** WHAT TO PRODUCE **
For each line below that contains the string "agent", copy that line.

** PROVIDED RECORDS **

---+---

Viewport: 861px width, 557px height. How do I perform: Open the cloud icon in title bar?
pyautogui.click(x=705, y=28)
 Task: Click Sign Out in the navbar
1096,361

---+---

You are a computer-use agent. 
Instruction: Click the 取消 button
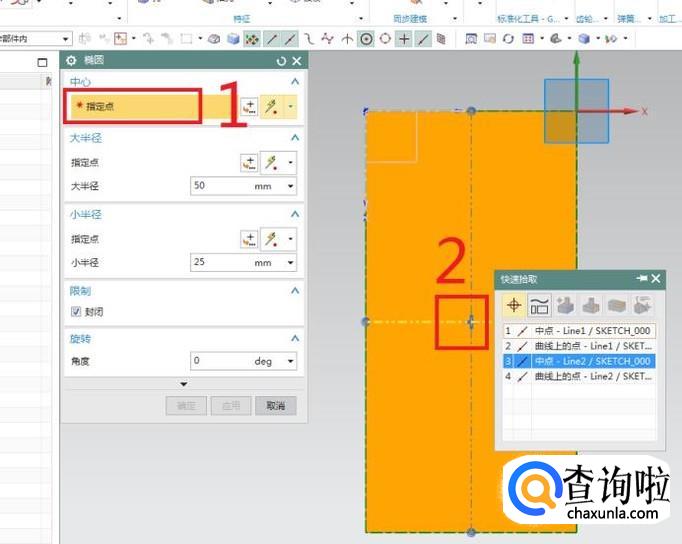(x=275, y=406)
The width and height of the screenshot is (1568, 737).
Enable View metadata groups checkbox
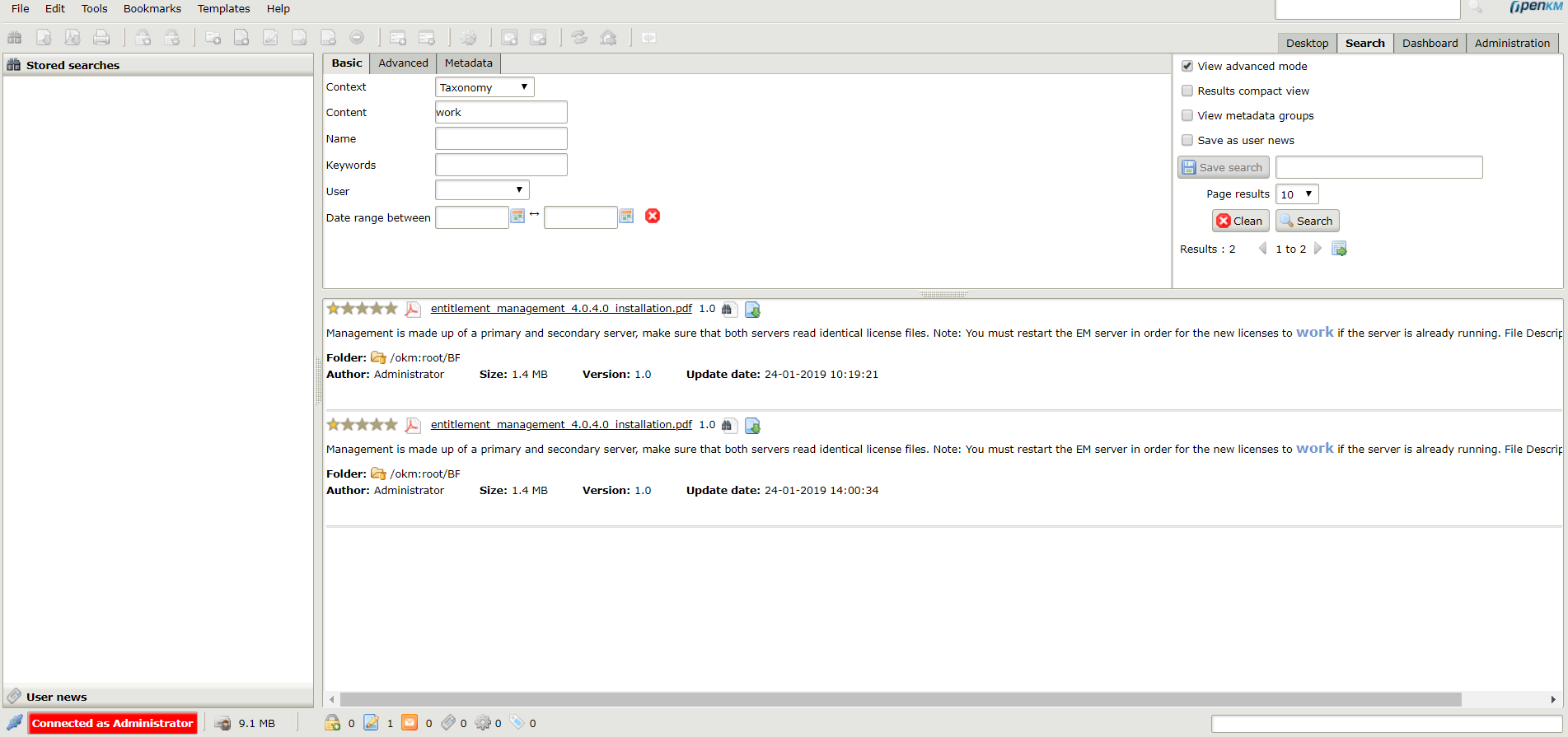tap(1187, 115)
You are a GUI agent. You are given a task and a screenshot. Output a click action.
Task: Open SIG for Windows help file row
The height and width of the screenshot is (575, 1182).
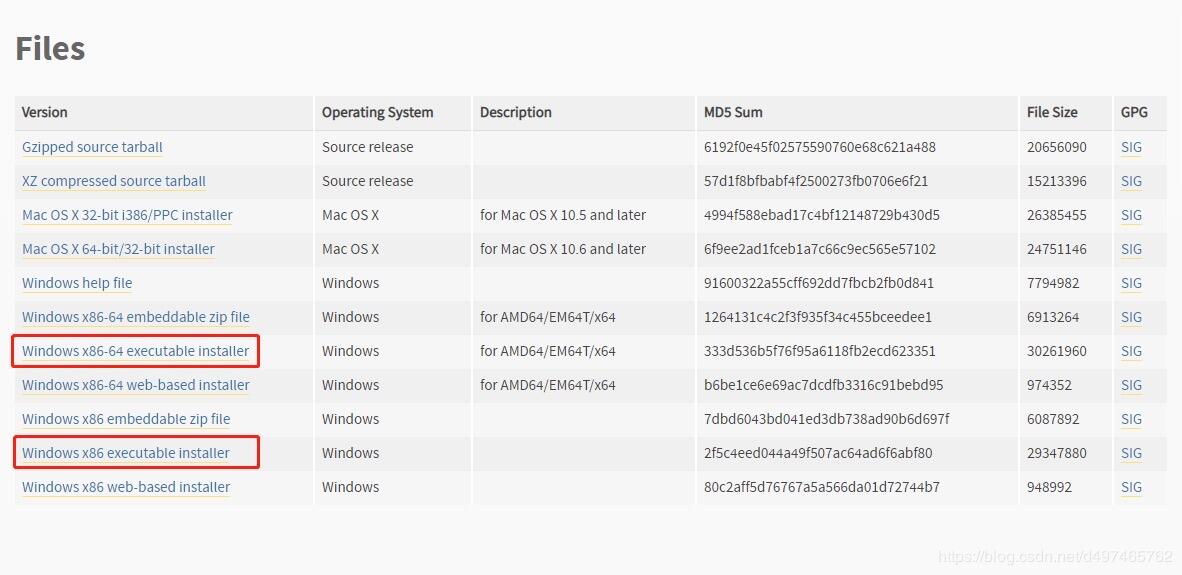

---+---

** RESULT FOR THIS TASK **
You are a computer-use agent. 
You are a GUI agent. You are given a task and a screenshot. Output a click action.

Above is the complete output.